Mais on sait que les choses se jouent bien avant l’entrée dans un métier. Ces rapports se transmettent par l’éducation et s’imposent dès le plus jeune âge. De Ça bouge à Mondoubleau (1982) à Espace (2014), la question d’une répartition genrée des rôles et de l’espace se pose, à plusieurs décennies d’écart. De ces stéréotypes de genre construits et d’une distinction constante en fonction du sexe biologique découlent des malaises, voire bien souvent d’importantes violences sociales. Les films pointent du doigt de nombreuses situations intolérables. Avec les cinéastes, on éprouve l’importance de se réapproprier son corps – qu’il s'agisse de fonctions reproductives, de sexualité ou de transidentié (Anne-Gaëlle, 2014) – de briser certains tabous, notamment celui des violences conjugales (Aprèscoups, 2023), de remettre en question le bagage qui nous a été transmis (Rebu, 2019) ou la manière dont on pratique des actes gynécologiques (Le Passage du col, 2022).
Dans une marche constante et déterminée, cette remise en question d’une mentalité hégémonique permet de redessiner des perspectives nouvelles.
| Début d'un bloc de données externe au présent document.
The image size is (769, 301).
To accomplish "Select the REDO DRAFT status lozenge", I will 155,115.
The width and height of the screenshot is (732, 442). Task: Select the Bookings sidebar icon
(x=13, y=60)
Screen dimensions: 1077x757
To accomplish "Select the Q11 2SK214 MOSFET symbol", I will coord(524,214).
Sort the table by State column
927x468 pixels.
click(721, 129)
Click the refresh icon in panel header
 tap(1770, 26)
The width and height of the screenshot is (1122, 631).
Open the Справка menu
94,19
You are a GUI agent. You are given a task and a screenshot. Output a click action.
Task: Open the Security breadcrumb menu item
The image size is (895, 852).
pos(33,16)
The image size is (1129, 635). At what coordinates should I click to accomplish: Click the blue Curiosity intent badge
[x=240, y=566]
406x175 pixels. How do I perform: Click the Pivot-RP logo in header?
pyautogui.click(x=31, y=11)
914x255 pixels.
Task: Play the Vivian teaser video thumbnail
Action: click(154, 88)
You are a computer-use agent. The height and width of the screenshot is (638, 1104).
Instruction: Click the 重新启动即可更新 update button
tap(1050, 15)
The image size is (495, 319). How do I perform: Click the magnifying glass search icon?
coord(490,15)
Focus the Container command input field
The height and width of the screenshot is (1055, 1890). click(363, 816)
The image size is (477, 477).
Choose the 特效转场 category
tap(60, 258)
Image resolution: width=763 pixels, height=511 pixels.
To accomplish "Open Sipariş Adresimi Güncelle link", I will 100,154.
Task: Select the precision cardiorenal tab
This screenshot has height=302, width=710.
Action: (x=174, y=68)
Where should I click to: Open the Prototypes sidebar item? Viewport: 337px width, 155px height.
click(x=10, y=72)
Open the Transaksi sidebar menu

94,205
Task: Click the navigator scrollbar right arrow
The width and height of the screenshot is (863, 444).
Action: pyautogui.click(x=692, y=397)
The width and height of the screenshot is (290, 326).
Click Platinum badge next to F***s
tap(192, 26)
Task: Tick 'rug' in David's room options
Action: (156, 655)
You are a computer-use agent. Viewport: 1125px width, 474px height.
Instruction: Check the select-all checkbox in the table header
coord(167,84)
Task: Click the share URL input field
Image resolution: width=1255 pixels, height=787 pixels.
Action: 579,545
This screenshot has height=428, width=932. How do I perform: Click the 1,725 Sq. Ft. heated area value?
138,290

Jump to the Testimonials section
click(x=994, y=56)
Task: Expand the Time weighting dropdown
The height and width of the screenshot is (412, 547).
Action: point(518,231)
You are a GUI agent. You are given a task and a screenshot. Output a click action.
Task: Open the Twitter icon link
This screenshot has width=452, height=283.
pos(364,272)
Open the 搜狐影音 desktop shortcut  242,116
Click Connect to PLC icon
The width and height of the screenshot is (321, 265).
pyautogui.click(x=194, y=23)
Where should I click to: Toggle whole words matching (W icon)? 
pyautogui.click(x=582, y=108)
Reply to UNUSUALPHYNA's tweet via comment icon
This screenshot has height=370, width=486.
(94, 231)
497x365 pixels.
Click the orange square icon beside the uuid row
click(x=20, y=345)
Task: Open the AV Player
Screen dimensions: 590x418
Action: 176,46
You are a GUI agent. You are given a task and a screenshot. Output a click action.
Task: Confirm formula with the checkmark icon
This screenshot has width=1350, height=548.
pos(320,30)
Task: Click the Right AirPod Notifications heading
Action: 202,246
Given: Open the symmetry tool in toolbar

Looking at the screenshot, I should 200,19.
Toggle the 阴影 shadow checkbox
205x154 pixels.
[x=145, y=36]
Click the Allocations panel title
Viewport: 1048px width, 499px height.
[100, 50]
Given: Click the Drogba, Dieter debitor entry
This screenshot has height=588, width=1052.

Le cinéma, vaste territoire de nos imaginaires peut être alimenté par d'autres représentations. Dès les années 1970, Laura Mulvey et Peter Wollen interrogent son rôle dans la construction du regard (Riddles of the Sphinx, 1977). Les cinéastes proposent des expériences différentes, notamment grâce au montage. Cette veine plus expérimentale dont fait notamment partie Vivian Ostrovsky permet un rapport sensible détaché des schémas narratifs classiques. Les films tentent et proposent, en utilisant les archives (Nikita Kino, 2002), l’image fixe (Enzo, 2018), ou les images glanées sur internet (Femmes sous algorithmes, 2020). Le cinéma peut être pensé et fabriqué autrement, en décidant de le produire avec d’autres moyens et en interrogeant le travail en équipe, pour délaisser la hiérarchie des postes traditionnels. Aujourd’hui, le collectif de La Poudrière explore ces enjeux et utilise la pellicule comme matière pour écrire rêves et tourments, en ayant la main sur une production artisanale.
Et si les films en vidéo font l’objet d’expositions, si quelques-uns ont été restaurés grâce au soutien d’institutions comme la BnF, le ZKM (Centre d’art et des médias de Karlsruhe) ou le Centre Pompidou, il semble important de souligner leur rôle crucial et de les réunir ici, en salle, lieu de partage, de rencontres et d’échanges. Il est stimulant de les inscrire dans un ensemble plus vaste, de les croiser avec d’autres disciplines artistiques comme la photographie pour interroger plus largement notre regard (Marie Docher). Il est temps de mettre en avant leur pertinence pour penser au présent et évaluer l’ampleur d’une mission qu’il est nécessaire de poursuivre. Il s’agit d’assumer la responsabilité de créer et diffuser d’autres images, comme a choisi de le faire le festival de Clermont-Ferrand qui a accueilli cette année une édition spéciale, mettant à l’honneur les femmes devant et derrière la caméra. Au regard d’une actualité brûlante, ces gestes doivent être vus et prolongés pour que la parole continue à s’ouvrir, à être entendue et reconnue, pour que le cinéma puisse être toujours davantage, un espace de liberté subversive et d’apprentissage politique.